GPT-4: Building a Cardiac Anomaly Identifier
Having completed the Quantum Computing detection application for ECG anomalies, Pivotport is now focusing on the identification of anomalies in ECGs. To explore potential approaches, we engaged GPT-4 in this challenge.
GPT-4’s Proposed Solution
In an impressive demonstration of its capabilities, GPT-4 generated a comprehensive solution in under two minutes. The proposed approach includes both traditional machine learning and quantum computing implementations, particularly relevant as Pivotport has been working with the MIT dataset mentioned in the solution.
Traditional Implementation Approach
GPT-4 outlined a systematic process involving:
- Data Collection: Utilizing the MIT-BIH Arrhythmia Database
import wfdb
# Download the MIT-BIH Arrhythmia Database
wfdb.dl_database('mitdb', os.getcwd())
# Load a recording
record = wfdb.rdrecord('mitdb/100', sampfrom=0, sampto=3000)
- Data Preprocessing: Implementing noise removal and signal processing
import biosppy.signals.ecg as ecg
# Preprocess the recording
out = ecg.ecg(signal=record.p_signal[:, 0], sampling_rate=record.fs, show=False)
preprocessed_signal = out['filtered']
- Feature Extraction: Analyzing QRS complex duration, PR interval, and ST segment characteristics
import biosppy.signals.ecg as ecg
# Extract features
out = ecg.ecg(signal=preprocessed_signal, sampling_rate=record.fs, show=False)
qrs_duration = out['rpeaks'][1:] - out['rpeaks'][:-1]
pr_interval = out['rpeaks'] - out['p_peaks']
st_elevation = out['systoles'] - out['isoel']
- Model Training: Using various machine learning algorithms
from sklearn.tree import DecisionTreeClassifier
from sklearn.model_selection import train_test_split
# Load labeled dataset
labels = wfdb.rdann('mitdb/100', 'atr').symbol[1:-1]
labels[labels == 'N'] = 0
labels[labels != 0] = 1
# Combine features into a feature matrix
features = np.column_stack((qrs_duration, pr_interval, st_elevation))
# Split into training and testing sets
X_train, X_test, y_train, y_test = train_test_split(features, labels, test_size=0.2)
# Train a decision tree classifier
clf = DecisionTreeClassifier()
clf.fit(X_train, y_train)
- Deployment: Creating a web-based application interface
from flask import Flask, request
app = Flask(__name__)
@app.route('/classify', methods=['POST'])
def classify():
# Load the uploaded recording
recording = request.files['recording']
record = wfdb.rdrecord(recording, sampto=3000)

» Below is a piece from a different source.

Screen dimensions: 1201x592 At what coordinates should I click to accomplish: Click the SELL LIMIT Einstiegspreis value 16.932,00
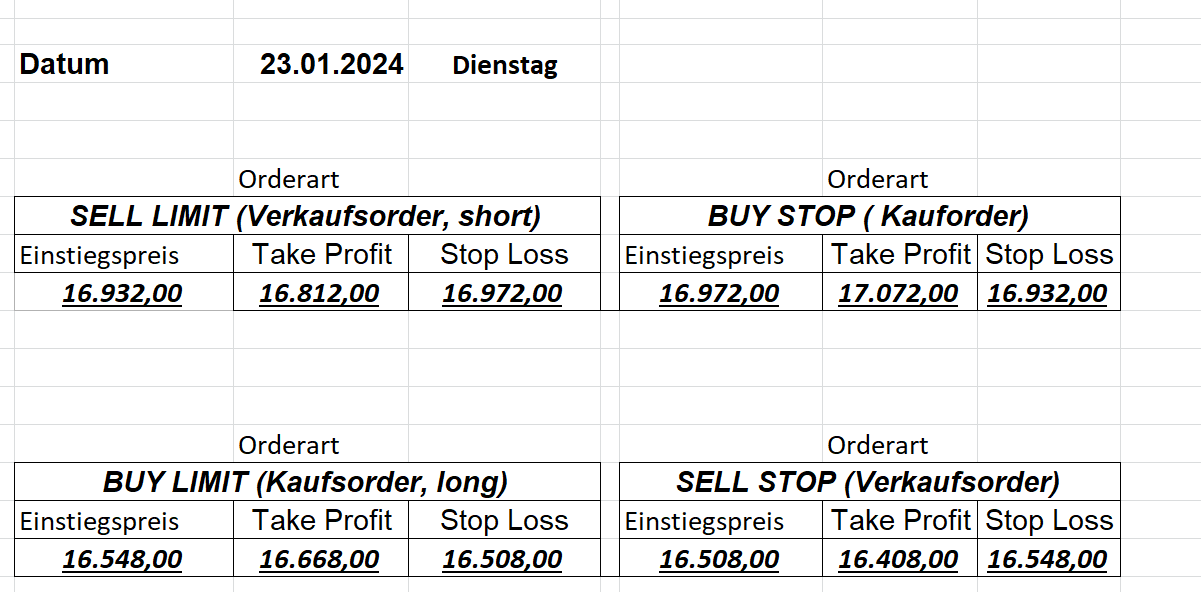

# Preprocess the recording
out = ecg.ecg(signal=record.p_signal[:, 0], sampling_rate=record.fs, show=False)
preprocessed_signal = out['filtered']
# Extract features
out = ecg.ecg(signal=preprocessed_signal
Quantum Computing Approach
The quantum computing implementation suggested by GPT-4 involved using Quantum Fourier Transform (QFT) for signal processing. While the suggestion showed impressive technical understanding (such as noting the importance of do_swaps=False
in QFT implementation), it revealed current limitations in practical quantum computing applications for ECG analysis.

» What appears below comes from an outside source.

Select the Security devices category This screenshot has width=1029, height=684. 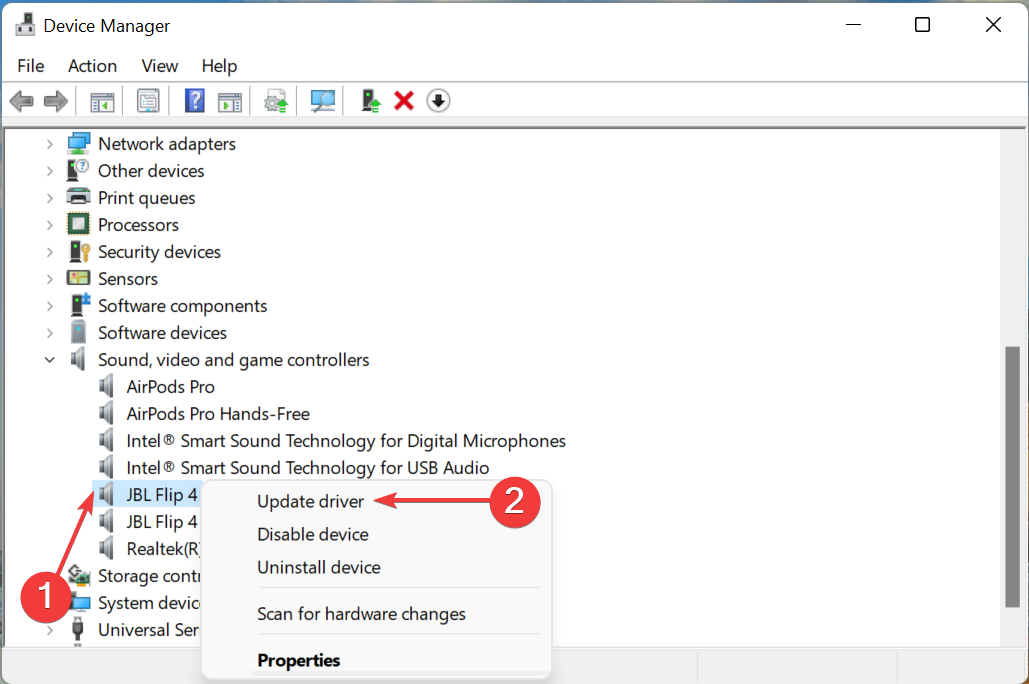click(159, 252)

Limitations and Reality Check
GPT-4’s response highlighted several important considerations:
- Current quantum computers lack sufficient qubits for complex signal processing
- Practical implementation requires extensive expertise across multiple domains
- Significant resources would be needed for testing and validation
Pivotport’s Path Forward
While GPT-4’s traditional implementation approach aligns with established methodologies, its quantum computing suggestion requires significant adaptation. Pivotport believes that the speed advantage in detection and identification using quantum computing could be a game-changer in Cardiac Anomaly signal processing, but this will require innovative approaches beyond current theoretical frameworks.
We will continue to develop our own quantum computing implementation, leveraging our experience with the MIT dataset and our understanding of both quantum computing and cardiac signal processing.